• **BRIEF**
Using the data below, transcribe exactly everything from the line that contains "You are a computer-use" down to the line that contains "Image resolution: width=1024". Include both of those lines and none of the pictures.

(GIVEN ENTRIES)

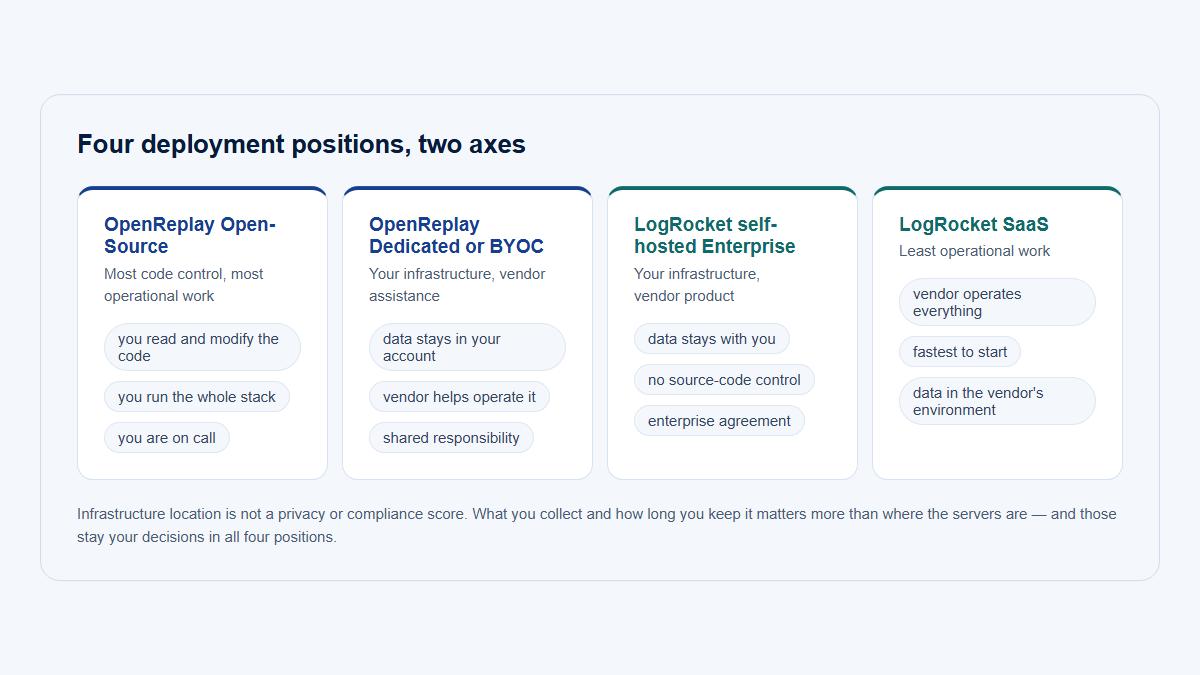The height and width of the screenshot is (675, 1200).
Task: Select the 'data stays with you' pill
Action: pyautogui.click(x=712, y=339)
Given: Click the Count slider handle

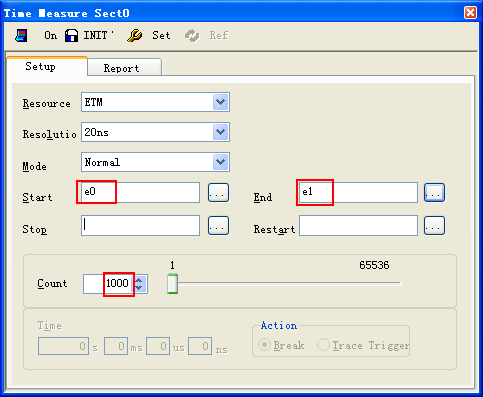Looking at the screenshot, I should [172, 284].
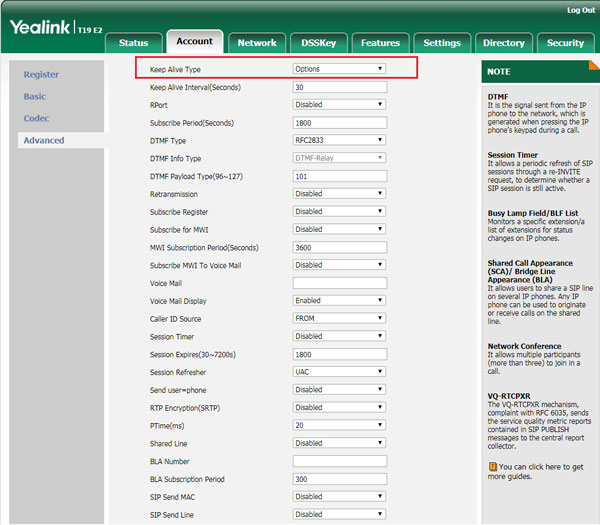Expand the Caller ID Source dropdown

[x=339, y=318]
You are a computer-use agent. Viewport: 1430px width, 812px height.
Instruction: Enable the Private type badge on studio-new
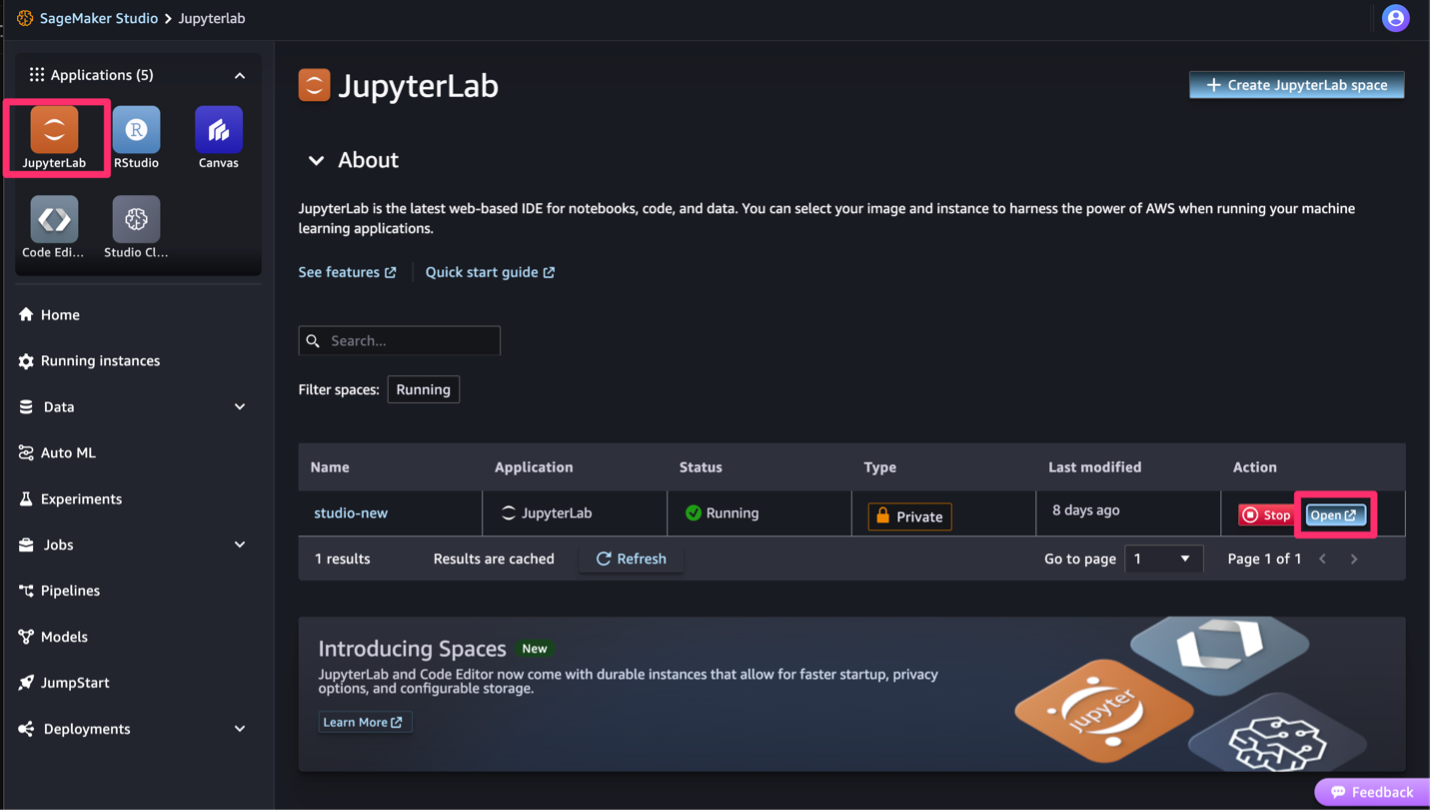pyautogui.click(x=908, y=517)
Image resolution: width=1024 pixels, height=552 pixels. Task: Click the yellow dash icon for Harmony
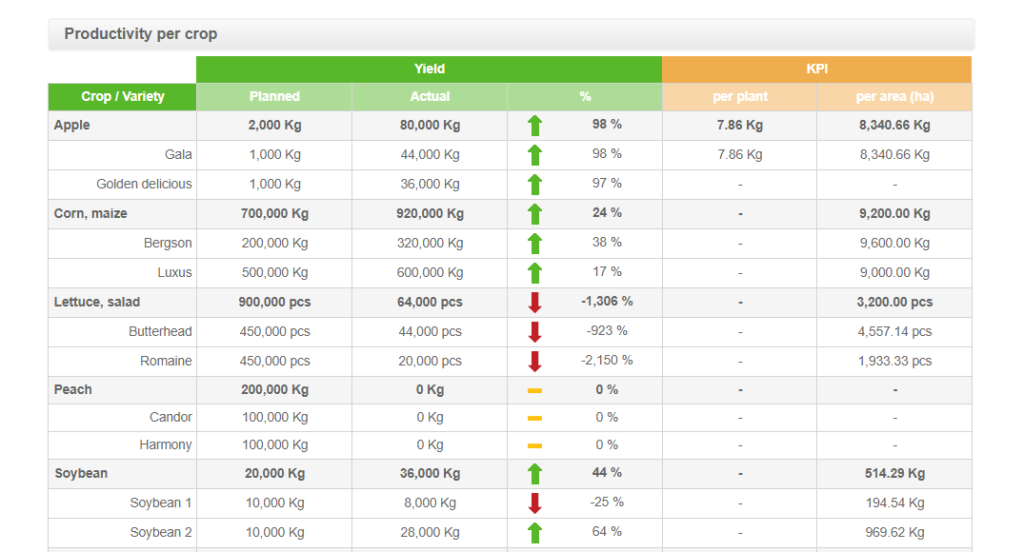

(End GIVEN ENTRIES)
(GIVEN ENTRIES)

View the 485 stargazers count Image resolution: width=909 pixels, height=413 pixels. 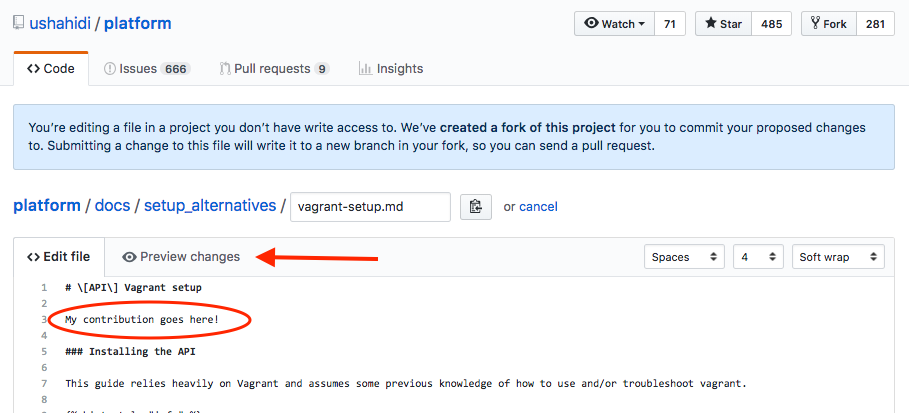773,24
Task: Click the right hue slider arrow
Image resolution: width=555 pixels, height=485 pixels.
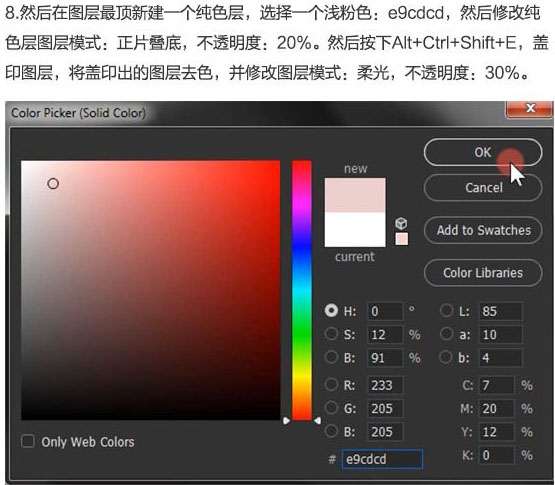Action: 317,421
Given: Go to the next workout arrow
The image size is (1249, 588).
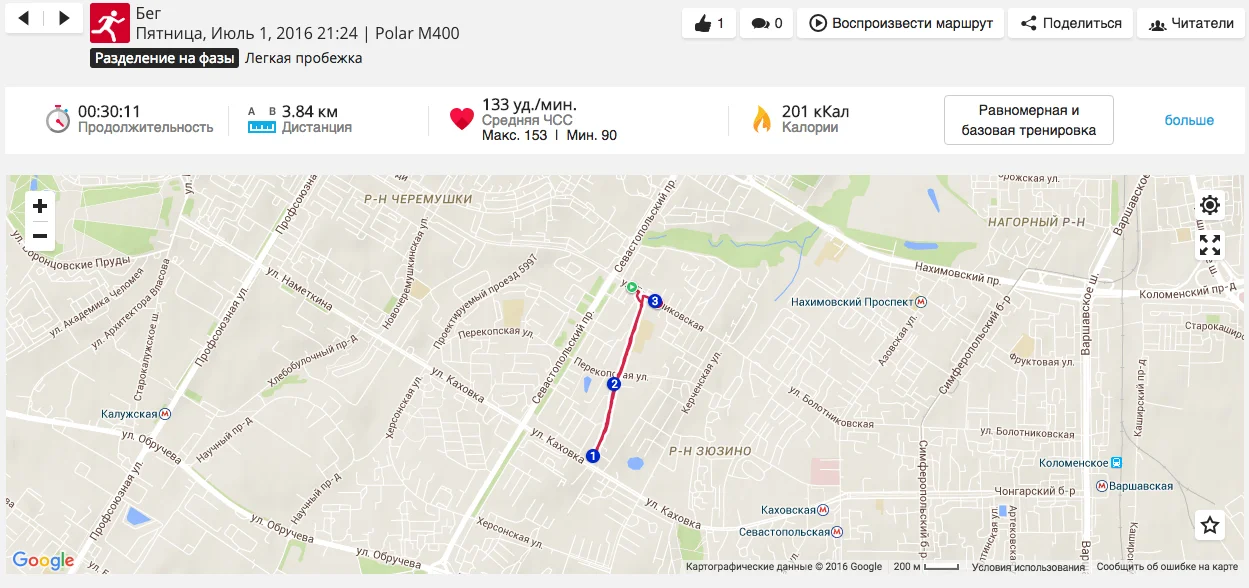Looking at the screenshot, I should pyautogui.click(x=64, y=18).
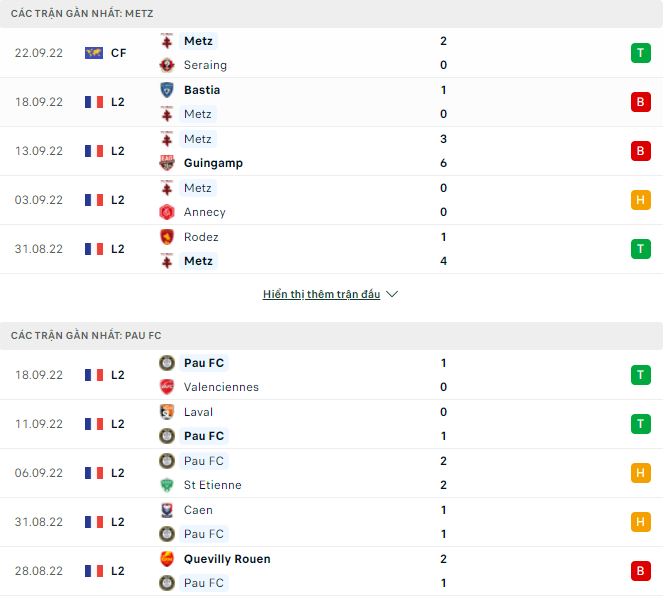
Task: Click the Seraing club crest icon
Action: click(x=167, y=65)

(End GIVEN ENTRIES)

• **RESPONSE TO THIS TASK**
You are a computer-use agent. Viewport: 1430px width, 812px height.
Instruction: Enable the Private type badge on studio-new
pyautogui.click(x=908, y=517)
Image resolution: width=1024 pixels, height=552 pixels. Task: Click the yellow dash icon for Harmony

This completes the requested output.